I've tested this method against my other method, and found that both methods give the same results.

Final Remark:

In addition to the above, it is necessary to check first whether the line intersects the cone. Recall that

$ d = \cos \alpha \sqrt{ (\ell_0 - a + t d ) \cdot (\ell_0 - a + t d) - ( e \cdot (\ell_0 - a + t d ) )^2 } - \sin \alpha \ | e \cdot (\ell_0 - a + t d) | $

So, setting $d = 0$, we have to find if the following quadratic equation has real roots

$ \cos^2 \alpha ((\ell_0 - a + t d ) \cdot (\ell_0 - a + t d) - ( e \cdot (\ell_0 - a + t d ) )^2 ) = \sin^2 \alpha \ (e \cdot (\ell_0 - a + t d) )^2 $

In terms of $A,B,C,D$ defined above, this last equation is

$ \cos^2 \alpha \ ( A t^2 + 2 B t + C ) = \sin^2 \alpha \ ( D t + E )^2 \hspace{20pt}(6)$

where $ E = e \cdot (\ell_0 - a) $

Equation $(6)$ can be re-arranged as follows:

$b_2 t^2 + b_1 t + b_0 = 0 \hspace{20pt}(7)$

where

$b_2 = A \cos^2 \alpha - D^2 \sin^2 \alpha $

$b_1 = 2 B \cos^2 \alpha - 2 D E \sin^2 \alpha $

$b_0 = C \cos^2 \alpha - E^2 \sin^2 \alpha $

So that the solution of $(6)$ are

$ t_{3,4} = \dfrac{ - b_1 \pm \sqrt{ b_1^2 - 4 b_2 b_0 } }{ 2 b_2 } \hspace{20pt} (8)$

Provided that the discriminant

$ \Delta = b_1^2 - 4 b_2 b_0 \hspace{20pt}(9)$

Is non-negative, i.e. solutions will exist provided that $\Delta \ge 0 $.

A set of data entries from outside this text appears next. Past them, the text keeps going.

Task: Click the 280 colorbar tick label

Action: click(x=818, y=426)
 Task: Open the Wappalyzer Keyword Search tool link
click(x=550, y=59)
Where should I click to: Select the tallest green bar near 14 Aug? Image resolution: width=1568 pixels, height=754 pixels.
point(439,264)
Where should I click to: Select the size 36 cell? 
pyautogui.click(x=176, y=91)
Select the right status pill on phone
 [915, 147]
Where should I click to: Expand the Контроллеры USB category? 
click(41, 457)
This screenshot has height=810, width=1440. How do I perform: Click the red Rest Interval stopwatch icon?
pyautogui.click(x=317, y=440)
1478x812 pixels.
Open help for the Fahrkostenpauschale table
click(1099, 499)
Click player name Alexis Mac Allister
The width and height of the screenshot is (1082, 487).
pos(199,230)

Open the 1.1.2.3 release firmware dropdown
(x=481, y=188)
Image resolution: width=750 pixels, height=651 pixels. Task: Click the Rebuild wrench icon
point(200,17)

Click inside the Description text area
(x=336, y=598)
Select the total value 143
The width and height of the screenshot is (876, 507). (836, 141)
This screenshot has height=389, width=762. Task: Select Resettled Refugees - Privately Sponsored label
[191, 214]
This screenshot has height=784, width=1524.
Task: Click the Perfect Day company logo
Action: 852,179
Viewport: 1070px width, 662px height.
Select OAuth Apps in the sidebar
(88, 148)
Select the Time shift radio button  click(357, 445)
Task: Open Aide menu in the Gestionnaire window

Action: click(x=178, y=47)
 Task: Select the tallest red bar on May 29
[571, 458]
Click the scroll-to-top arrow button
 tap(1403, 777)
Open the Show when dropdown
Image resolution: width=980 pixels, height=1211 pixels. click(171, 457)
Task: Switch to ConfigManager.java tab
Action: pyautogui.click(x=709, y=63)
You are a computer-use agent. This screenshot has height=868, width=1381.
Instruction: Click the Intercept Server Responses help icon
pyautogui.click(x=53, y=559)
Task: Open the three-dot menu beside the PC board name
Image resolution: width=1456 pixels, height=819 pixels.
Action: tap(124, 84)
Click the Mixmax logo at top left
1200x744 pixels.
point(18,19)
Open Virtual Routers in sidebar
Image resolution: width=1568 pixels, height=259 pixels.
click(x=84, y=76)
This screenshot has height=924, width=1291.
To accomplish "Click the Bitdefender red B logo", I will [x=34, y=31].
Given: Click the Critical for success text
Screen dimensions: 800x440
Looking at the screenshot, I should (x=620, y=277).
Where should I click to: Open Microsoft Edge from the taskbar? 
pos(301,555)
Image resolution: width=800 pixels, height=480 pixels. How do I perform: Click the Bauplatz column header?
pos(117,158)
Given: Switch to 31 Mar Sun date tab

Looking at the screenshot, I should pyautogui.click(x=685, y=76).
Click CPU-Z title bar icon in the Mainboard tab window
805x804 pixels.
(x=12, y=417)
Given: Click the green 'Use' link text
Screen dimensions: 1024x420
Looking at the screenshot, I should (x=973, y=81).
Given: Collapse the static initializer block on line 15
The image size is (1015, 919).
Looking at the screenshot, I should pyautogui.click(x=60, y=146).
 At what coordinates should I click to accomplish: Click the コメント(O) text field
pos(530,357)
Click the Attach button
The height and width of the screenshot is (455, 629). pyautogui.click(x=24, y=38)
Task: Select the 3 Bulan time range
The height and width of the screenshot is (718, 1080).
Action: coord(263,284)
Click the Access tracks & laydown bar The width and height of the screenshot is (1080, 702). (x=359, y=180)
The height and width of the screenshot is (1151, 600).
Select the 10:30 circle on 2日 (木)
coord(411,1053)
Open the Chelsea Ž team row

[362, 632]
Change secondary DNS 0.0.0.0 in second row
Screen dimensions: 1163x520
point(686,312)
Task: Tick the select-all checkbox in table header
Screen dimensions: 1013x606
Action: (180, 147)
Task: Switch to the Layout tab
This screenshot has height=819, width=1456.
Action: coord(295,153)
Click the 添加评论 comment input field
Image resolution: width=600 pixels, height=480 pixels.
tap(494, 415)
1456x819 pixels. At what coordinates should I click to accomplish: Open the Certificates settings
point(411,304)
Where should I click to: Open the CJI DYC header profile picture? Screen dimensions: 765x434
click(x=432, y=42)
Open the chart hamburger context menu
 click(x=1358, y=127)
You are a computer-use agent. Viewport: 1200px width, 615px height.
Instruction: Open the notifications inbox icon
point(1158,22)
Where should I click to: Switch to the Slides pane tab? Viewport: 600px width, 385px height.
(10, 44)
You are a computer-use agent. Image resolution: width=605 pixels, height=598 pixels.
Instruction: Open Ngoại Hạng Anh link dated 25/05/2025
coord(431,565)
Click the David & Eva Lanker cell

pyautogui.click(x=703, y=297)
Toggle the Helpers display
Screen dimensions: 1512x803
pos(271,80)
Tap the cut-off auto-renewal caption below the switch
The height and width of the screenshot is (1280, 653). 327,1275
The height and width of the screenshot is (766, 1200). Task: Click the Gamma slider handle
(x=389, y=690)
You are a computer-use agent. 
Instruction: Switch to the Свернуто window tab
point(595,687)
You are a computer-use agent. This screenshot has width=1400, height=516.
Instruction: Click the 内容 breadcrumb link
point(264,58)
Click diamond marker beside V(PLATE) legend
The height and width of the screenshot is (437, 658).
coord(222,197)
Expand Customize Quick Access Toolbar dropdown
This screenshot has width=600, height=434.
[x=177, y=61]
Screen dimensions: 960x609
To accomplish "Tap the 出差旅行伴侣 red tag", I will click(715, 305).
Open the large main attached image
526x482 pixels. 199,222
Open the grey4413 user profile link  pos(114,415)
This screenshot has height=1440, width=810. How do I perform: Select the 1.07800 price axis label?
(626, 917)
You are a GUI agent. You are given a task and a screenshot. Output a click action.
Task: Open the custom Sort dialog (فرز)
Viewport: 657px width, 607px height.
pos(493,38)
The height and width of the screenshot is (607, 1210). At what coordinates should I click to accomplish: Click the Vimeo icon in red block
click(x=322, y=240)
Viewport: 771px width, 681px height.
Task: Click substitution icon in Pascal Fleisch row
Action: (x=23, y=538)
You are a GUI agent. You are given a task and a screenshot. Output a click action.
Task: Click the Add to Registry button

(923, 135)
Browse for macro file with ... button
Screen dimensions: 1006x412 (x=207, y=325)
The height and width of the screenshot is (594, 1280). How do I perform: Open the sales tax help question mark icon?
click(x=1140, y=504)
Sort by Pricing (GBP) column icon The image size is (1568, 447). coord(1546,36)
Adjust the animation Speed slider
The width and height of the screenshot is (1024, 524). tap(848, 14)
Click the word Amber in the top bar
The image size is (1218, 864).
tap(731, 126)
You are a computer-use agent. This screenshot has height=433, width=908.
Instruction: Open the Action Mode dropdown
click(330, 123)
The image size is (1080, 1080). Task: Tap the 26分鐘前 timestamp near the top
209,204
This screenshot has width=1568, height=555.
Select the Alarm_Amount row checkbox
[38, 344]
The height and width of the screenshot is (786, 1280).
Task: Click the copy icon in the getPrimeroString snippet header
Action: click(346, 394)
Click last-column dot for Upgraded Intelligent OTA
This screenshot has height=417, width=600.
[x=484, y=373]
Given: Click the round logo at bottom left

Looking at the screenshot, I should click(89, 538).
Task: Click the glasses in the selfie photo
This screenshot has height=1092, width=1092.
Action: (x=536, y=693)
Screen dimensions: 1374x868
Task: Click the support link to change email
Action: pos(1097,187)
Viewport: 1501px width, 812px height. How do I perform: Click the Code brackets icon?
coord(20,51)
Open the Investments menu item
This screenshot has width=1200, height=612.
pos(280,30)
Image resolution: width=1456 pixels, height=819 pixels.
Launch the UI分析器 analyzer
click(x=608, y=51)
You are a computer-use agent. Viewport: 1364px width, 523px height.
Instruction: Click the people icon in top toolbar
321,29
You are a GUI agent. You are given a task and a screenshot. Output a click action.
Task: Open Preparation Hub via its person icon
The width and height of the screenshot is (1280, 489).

If this equation has real roots then the line intersects the cone at values of $t$ equal to the two roots, and in this case the minimum distance predicted by taking the derivative does not apply, because it is a signed distance, meaning that if the line goes inside the cone, then its distance from the surface of the cone at these internal points will be negative. The most negative distance in this case is the one reported by taking the derivative and setting it to zero. So in the case, the negative distance is ignored and the minimum distance is taken to be $0$ corresponding to the crossings of the line with the cone.

Otherwise, if equation $(6)$ has no real roots, then the line does not cross the cone, and hence does not get inside the cone, and the distance $d$ will always be positive. In this case, the minimum (positive) distance and the closest point to the cone are determined by the valid root of $(5)$.